We were in Alkmaar to visit the memorial to Truus Wijsmuller, the Dutch heroine who rescued 10,000 children from occupied lands in WW II and who inspired Meg’s novel The Last Train to London. We met the sculptor too, Annet Terberg, who depicted a larger than life Truus with children in her arms and all around her, some consoling others in their grief at being separated from their parents, some with their small bags or stuffed animals, all with faces that showed their pain and courage. That was something that struck me about the children, their faces were true, rendered in bronze as if in flesh, by someone who, like Truus, understood children on their level.
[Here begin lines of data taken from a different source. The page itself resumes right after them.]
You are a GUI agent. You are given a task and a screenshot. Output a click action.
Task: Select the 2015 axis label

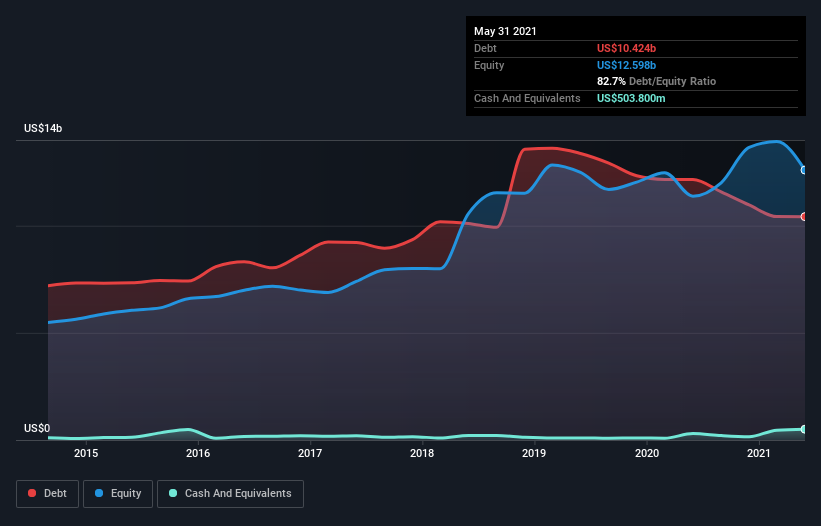pos(86,453)
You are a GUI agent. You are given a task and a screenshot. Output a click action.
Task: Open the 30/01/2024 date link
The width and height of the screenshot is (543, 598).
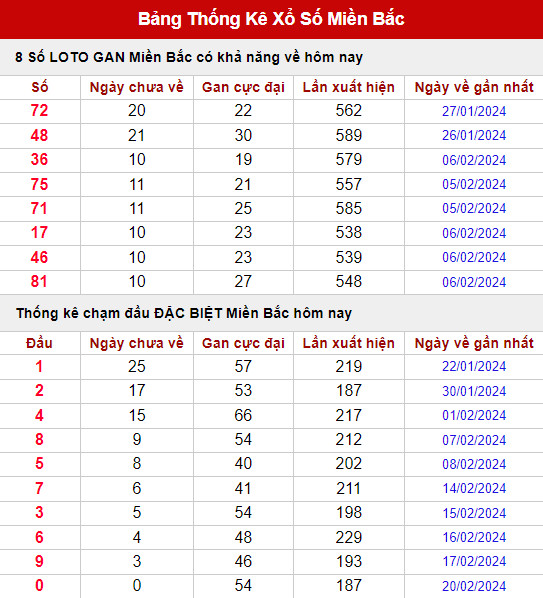pyautogui.click(x=474, y=391)
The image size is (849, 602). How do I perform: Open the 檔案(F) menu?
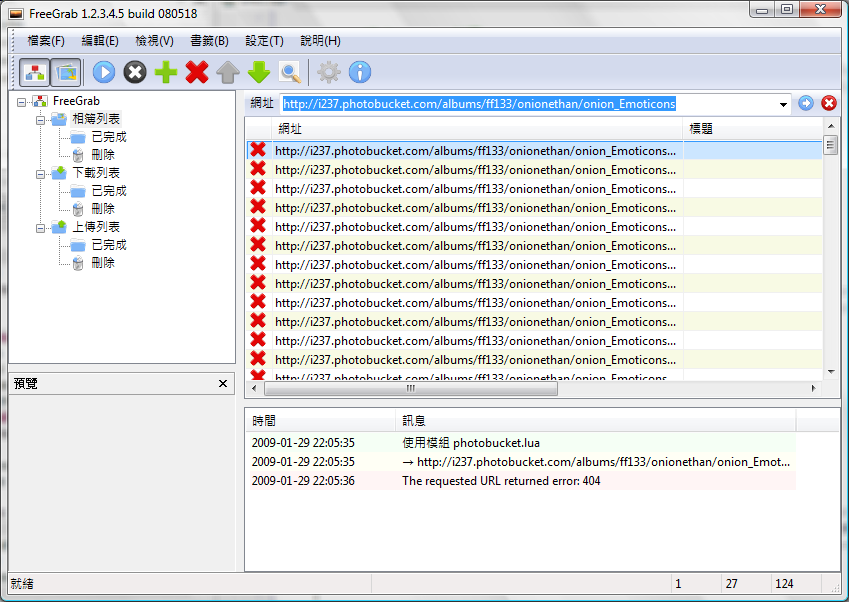coord(46,41)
The day we were there was also the opening of the cheese festival, and we saw the orange wheels of gouda and the cheese carriers taking the big rounds to be weighed on huge balance scales. One of them told us about the cheese carriers’ guild. Once a member, you were a member for life, and you could depend on your fellow members to look after you when times got tough. What he described was the best of what unions offer their members, an honest version of what, in the United States at least, ultimately became protectionist schemes with politically corrupt leadership that led to their demise, and a loss for workers.
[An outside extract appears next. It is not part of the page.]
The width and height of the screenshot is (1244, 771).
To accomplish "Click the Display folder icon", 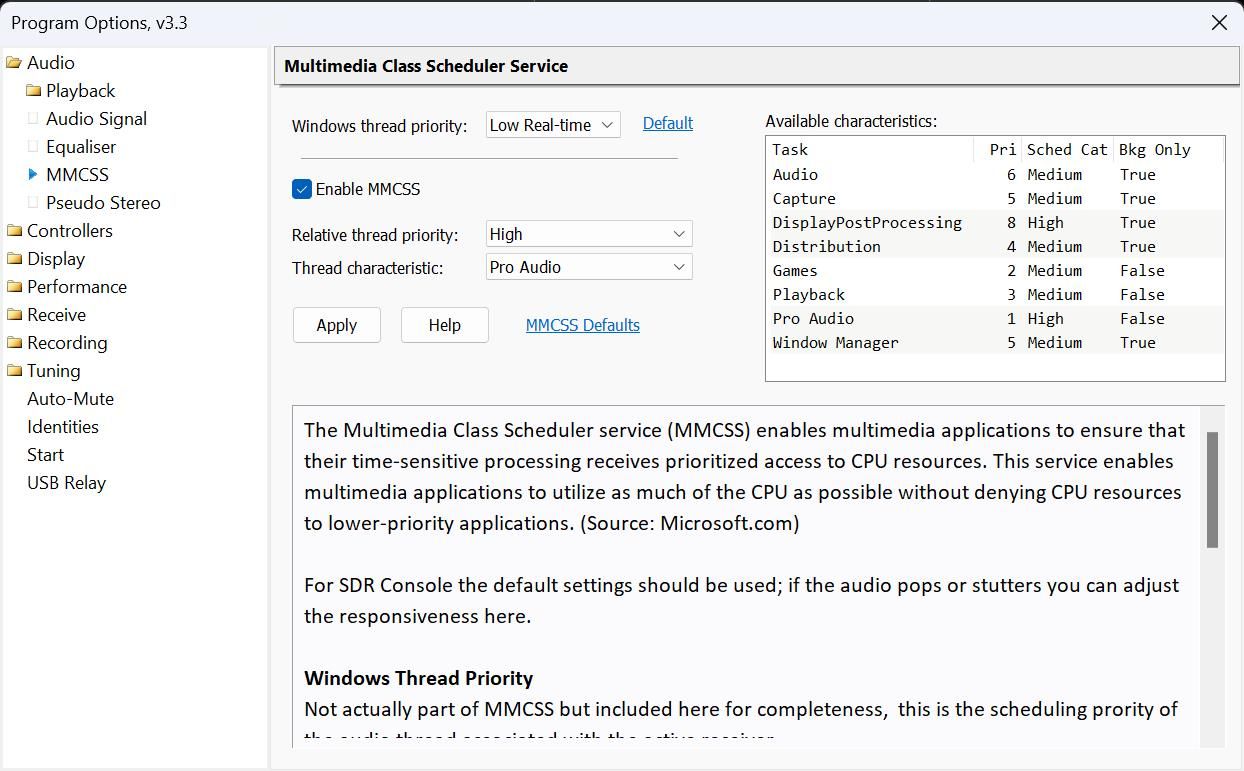I will click(x=13, y=258).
The cheese traditionally was made in round bowls with wooden lids about the size of a skull cap. In the war—I wasn’t sure which one—the wooden tops were worn on the head for protection, like helmets. The people wearing them were called cheese heads. And here I thought that term only applied to football fans in Wisconsin with foam blocks of cheese for hats. 


What I learned in Alkmaar is what I always seem to learn in Europe. Over the centuries, the people are constantly in strife with their distant neighbors, but always close to their near ones. It is the same today. Even now. Especially now. Again. 


It makes me wonder, as always, why the love and empathy we feel for one another when we are close at hand cannot be extended further. Perhaps it is not the limits of our love and empathy that are the problem, but rather the ambitions for power of our leaders, who for their own gain, not ours, convince us that our distant neighbors are our enemies.

2 comments:

  1. Thank you for this informative and thoughtful essay and the lovely/ emotional photograph. I think you’re right, the ambitions (and insatiable greed) of our leaders are the base cause of our inability to get along with and value our neighbors.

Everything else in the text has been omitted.